We use the **xi** command with **regress** to perform the
analysis looking at the effect of **some_col** and **ell_cat**
and the interaction.

xi : regress api00 i.ell_cat*some_col

i.ell_cat _Iell_cat_1-3 (naturally coded; _Iell_cat_1 omitted) i.ell_~t*some~l _IellXsome__# (coded as above) Source | SS df MS Number of obs = 400 -------------+------------------------------ F( 5, 394) = 109.56 Model | 4696120.14 5 939224.028 Prob > F = 0.0000 Residual | 3377551.86 394 8572.46664 R-squared = 0.5817 -------------+------------------------------ Adj R-squared = 0.5763 Total | 8073672.00 399 20234.7669 Root MSE = 92.588 ------------------------------------------------------------------------------ api00 | Coef. Std. Err. t P>|t| [95% Conf. Interval] -------------+---------------------------------------------------------------- _Iell_cat_2 | -199.7005 25.2889 -7.90 0.000 -249.4186 -149.9825 _Iell_cat_3 | -349.7611 23.60764 -14.82 0.000 -396.1738 -303.3484 some_col | -2.056112 .6695881 -3.07 0.002 -3.372524 -.7396998 _IellXsome~2 | 2.48773 1.003112 2.48 0.014 .5156074 4.459852 _IellXsome~3 | 5.112258 1.159782 4.41 0.000 2.832123 7.392393 _cons | 829.4451 17.87578 46.40 0.000 794.3012 864.5889 ------------------------------------------------------------------------------

To help interpretation, lets make a graph of the predicted values.

predict yhat

(option xb assumed; fitted values)

separate yhat, by(ell_cat)storage display value variable name type format label variable label ------------------------------------------------------------------------------- yhat1 float %9.0g yhat, ell_cat == 1 yhat2 float %9.0g yhat, ell_cat == 2 yhat3 float %9.0g yhat, ell_cat == 3

graph twoway scatter api00 yhat1 yhat2 yhat3 some_col, /// connect(i l l l i) msymbol(o i i i o) pstyle(p1 p2 p2 p2 p1) sort

We can use the information in the graph and in the regression equation to
help interpret these results. First looking at the graph, we see that the
slopes of the three regression lines are not parallel. For the schools
with a low number of English language learners (when **ell_cat** is 1) the
regression line has a downward slope, for the schools with a middle number of
English language learners (when **ell_cat** is 2) the regression line is
pretty flat, and for the schools with a high number of English language learners
(when **ell_cat** is 3) the regression line has an upward tilt. we can use
the regression model to compute the exact slopes of all three of these
regression lines. Since group 1 is the reference category the slope
for that regression line is the slope for **some_col, **which is -2.05.

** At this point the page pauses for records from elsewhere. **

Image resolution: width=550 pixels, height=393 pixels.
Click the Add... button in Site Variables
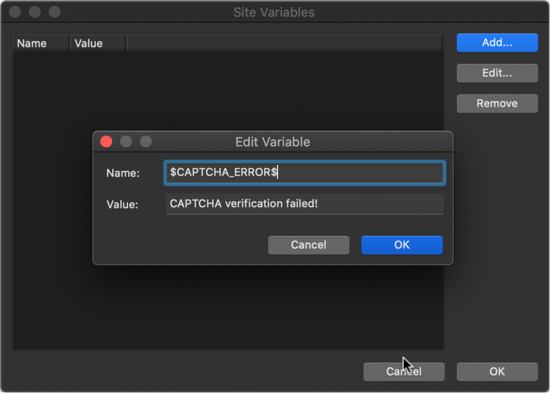tap(497, 43)
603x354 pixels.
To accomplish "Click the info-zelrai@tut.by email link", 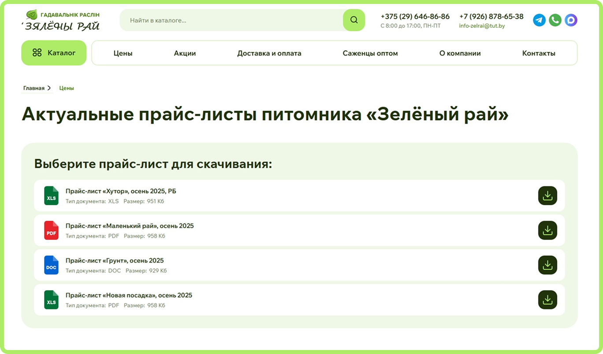I will click(482, 26).
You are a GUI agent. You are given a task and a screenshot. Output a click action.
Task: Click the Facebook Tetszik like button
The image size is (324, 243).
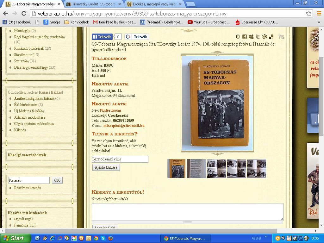click(102, 37)

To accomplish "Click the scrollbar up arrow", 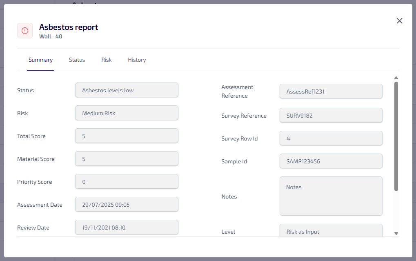I will point(396,78).
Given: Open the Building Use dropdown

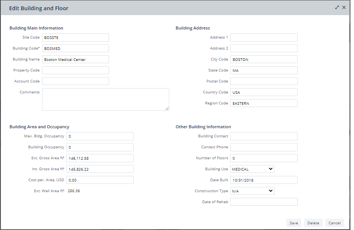Looking at the screenshot, I should coord(252,169).
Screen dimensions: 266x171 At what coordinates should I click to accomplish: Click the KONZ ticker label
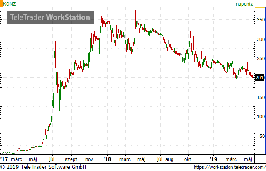pos(10,4)
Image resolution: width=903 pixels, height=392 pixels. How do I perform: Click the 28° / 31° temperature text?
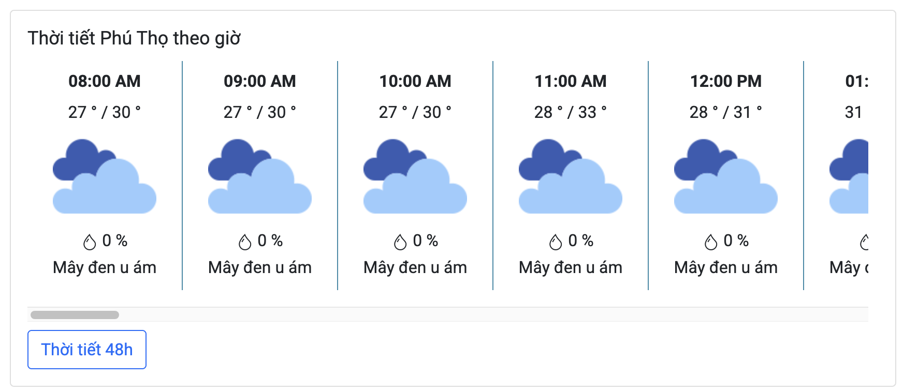(x=726, y=112)
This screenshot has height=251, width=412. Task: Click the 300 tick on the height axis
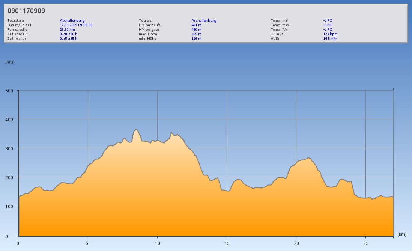click(x=9, y=148)
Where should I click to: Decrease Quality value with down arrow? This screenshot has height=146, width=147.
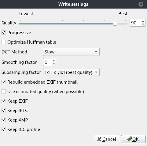(x=143, y=24)
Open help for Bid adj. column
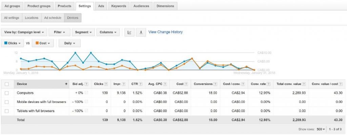Image resolution: width=347 pixels, height=135 pixels. [x=86, y=84]
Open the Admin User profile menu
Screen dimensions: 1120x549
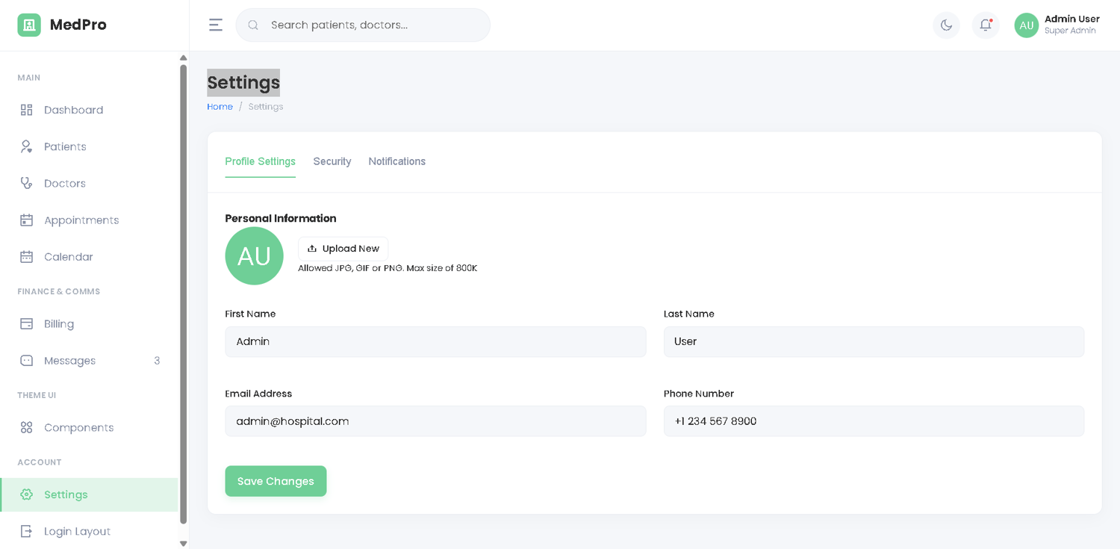(x=1057, y=25)
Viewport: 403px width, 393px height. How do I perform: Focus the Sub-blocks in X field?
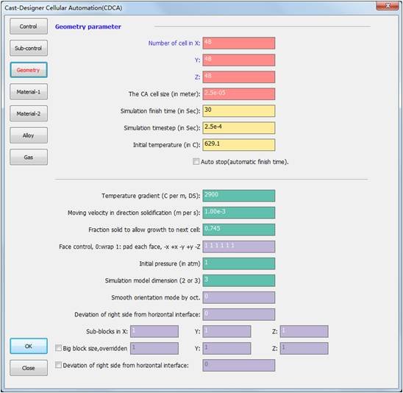pos(154,331)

The coefficient for **_IellXsome~2** (2.48) tells us how much we need to
add to -2.05 to get the coefficient for the second group. when we add -2.05 to 2.48 we get .43, the slope for the second group.
Because the
coefficient **_IellXsome~2** is significant we can say that the coefficient
for group 1 is significantly different from group 2.

The coefficient for **_IellXsome~3** (5.11) tells us how much we need to
add to -2.05 to get the coefficient for the third group. when we add -2.05
to 5.11 we get 3.06, the slope for the third group. Because the
coefficient **_IellXsome~3** is significant we can say that the coefficient
for group 1 is significantly different from group 3.